DATA FOR THIS EXERCISE:
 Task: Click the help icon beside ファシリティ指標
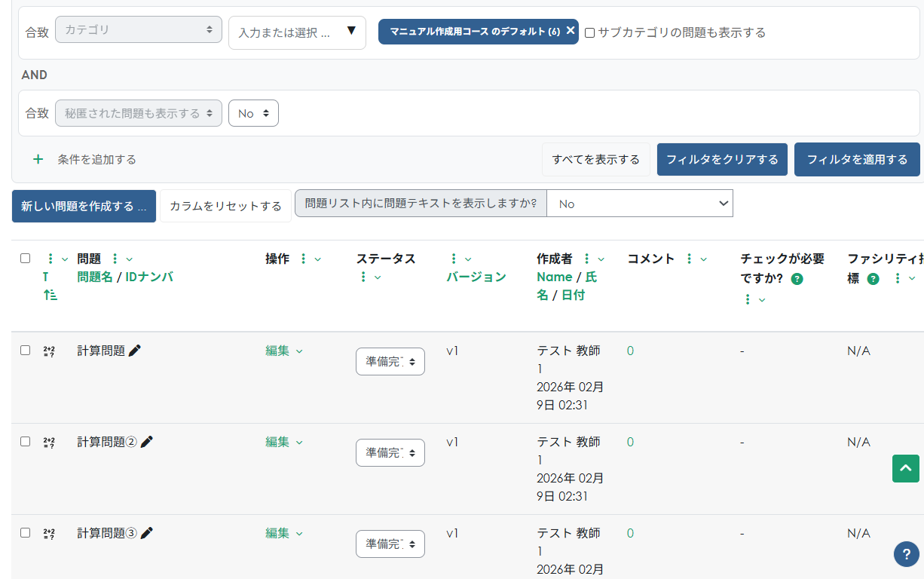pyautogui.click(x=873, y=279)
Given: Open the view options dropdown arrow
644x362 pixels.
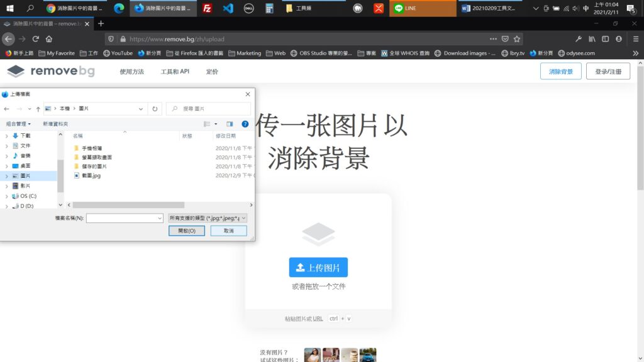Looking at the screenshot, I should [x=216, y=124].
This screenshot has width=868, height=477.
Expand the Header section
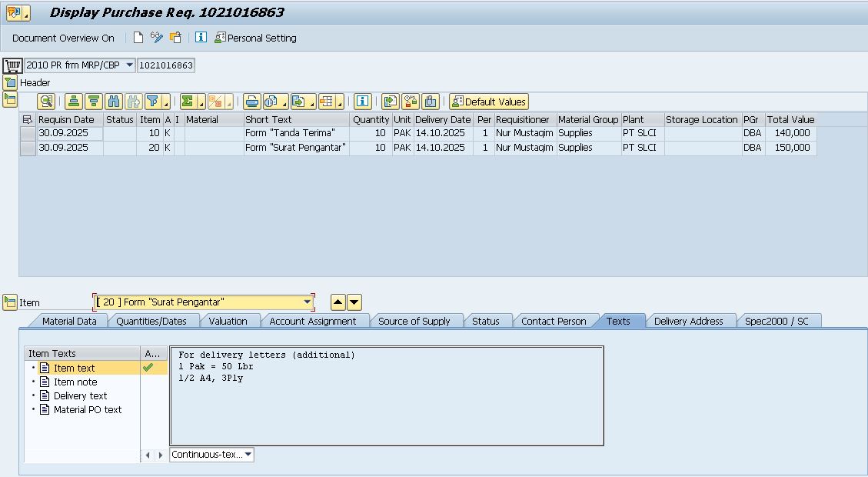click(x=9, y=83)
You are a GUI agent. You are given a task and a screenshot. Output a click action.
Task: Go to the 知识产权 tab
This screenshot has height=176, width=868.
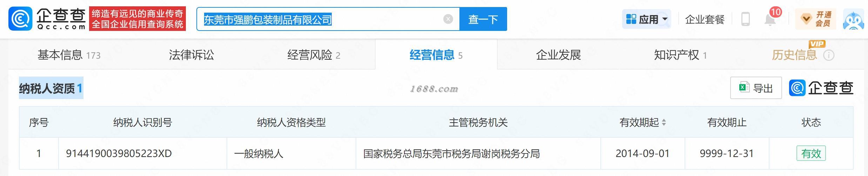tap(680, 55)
* * *
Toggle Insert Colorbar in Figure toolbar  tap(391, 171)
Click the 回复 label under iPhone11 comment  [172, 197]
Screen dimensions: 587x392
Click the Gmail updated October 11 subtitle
---
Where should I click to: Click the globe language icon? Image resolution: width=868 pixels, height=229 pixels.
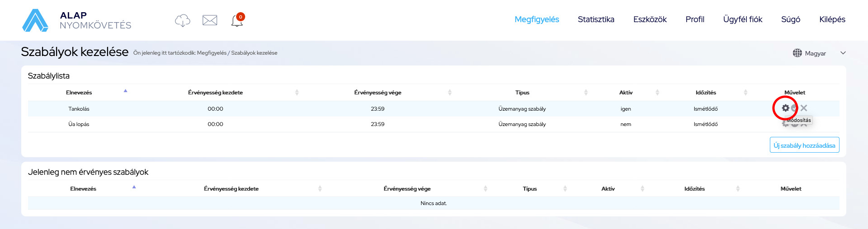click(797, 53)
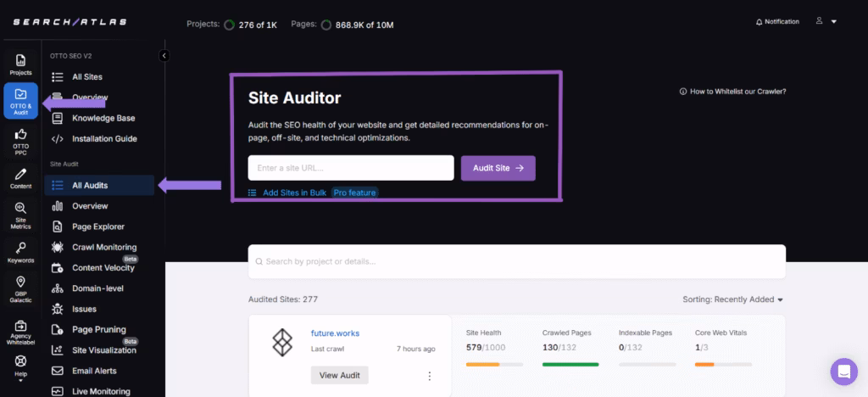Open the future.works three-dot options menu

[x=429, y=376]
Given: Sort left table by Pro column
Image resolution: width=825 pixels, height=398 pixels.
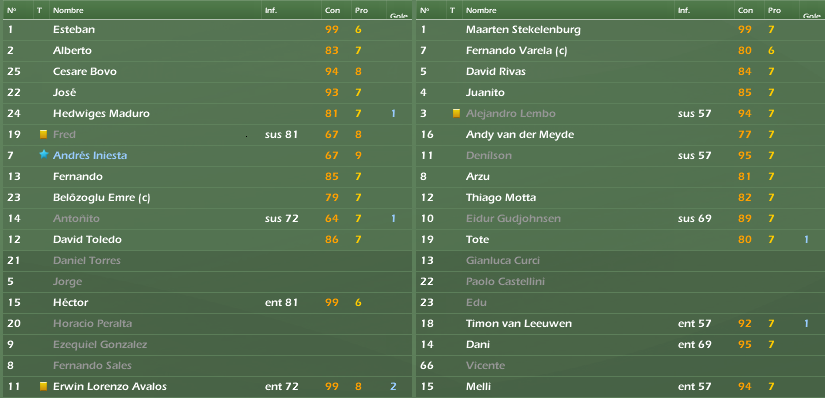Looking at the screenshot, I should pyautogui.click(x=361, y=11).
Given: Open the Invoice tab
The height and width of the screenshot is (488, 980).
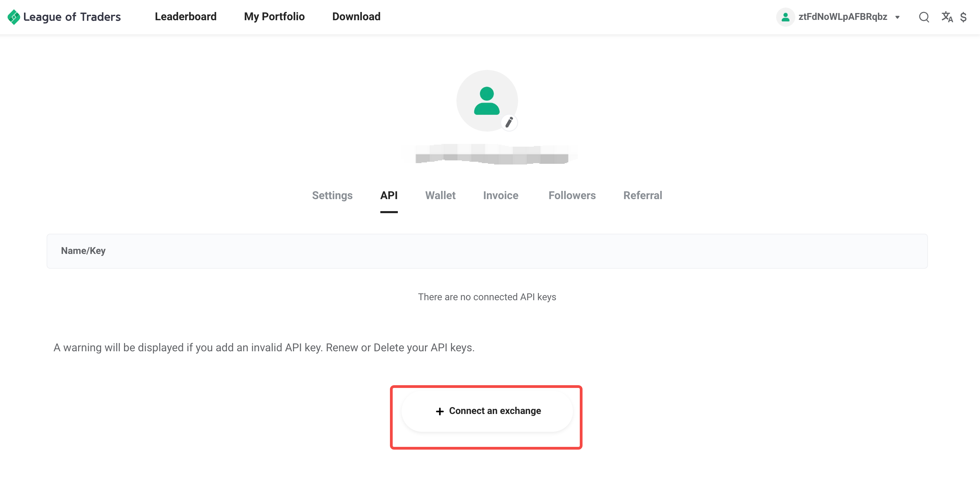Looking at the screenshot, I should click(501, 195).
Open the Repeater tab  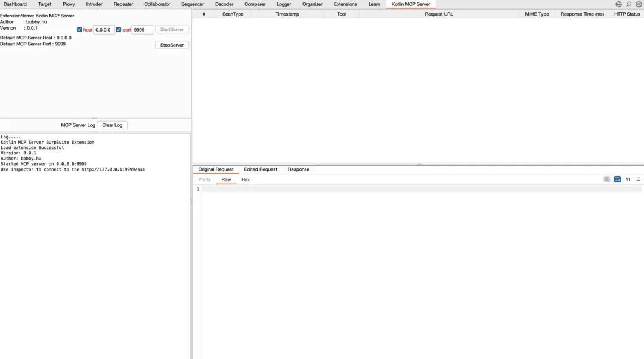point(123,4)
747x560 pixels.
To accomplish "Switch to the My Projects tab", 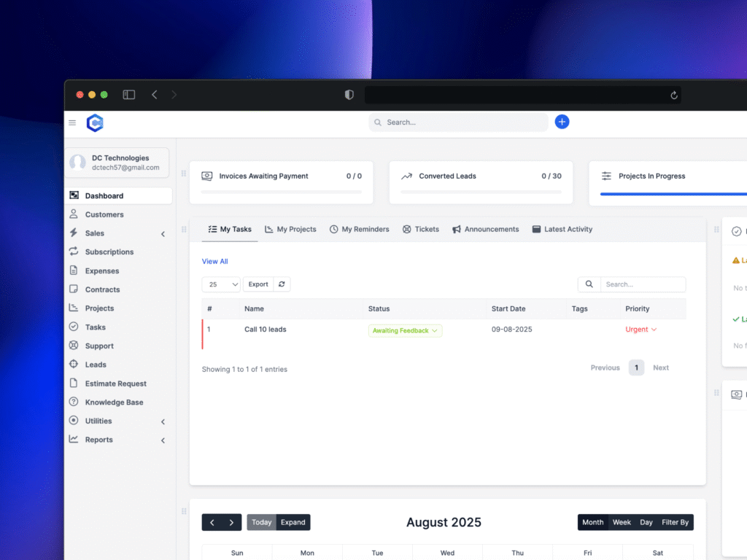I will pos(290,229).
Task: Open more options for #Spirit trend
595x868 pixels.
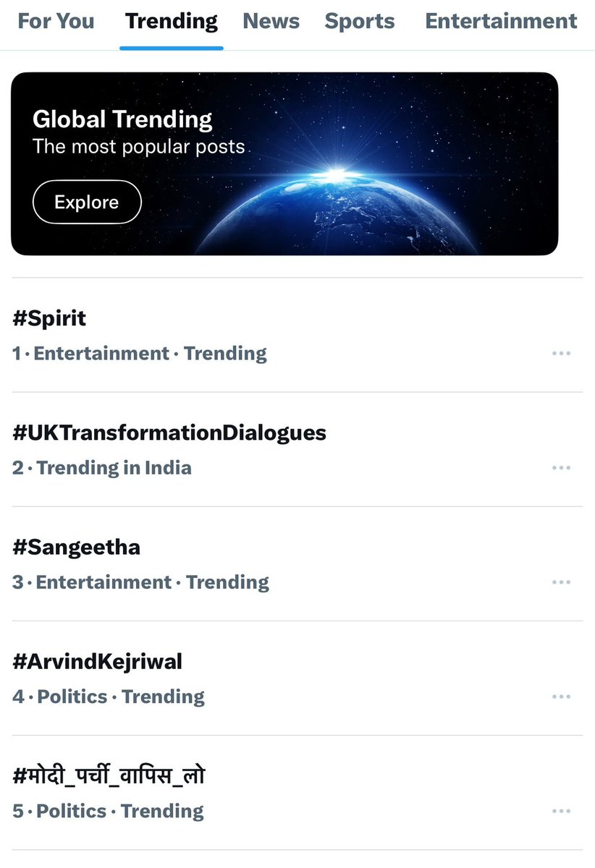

YOUR GOAL: Beginning with the line holding "Task: Click the help icon beside ファシリティ指標" in the material above, restate word for word each line through the line holding "You are a GUI", and exclude pictures.

WRITTEN SOLUTION:
 Task: Click the help icon beside ファシリティ指標
pyautogui.click(x=873, y=279)
Given: Open the view options dropdown arrow
644x362 pixels.
Looking at the screenshot, I should [x=216, y=124].
This screenshot has width=868, height=477.
Expand the Header section
click(x=9, y=83)
You are a GUI agent. You are given a task and a screenshot. Output a click action.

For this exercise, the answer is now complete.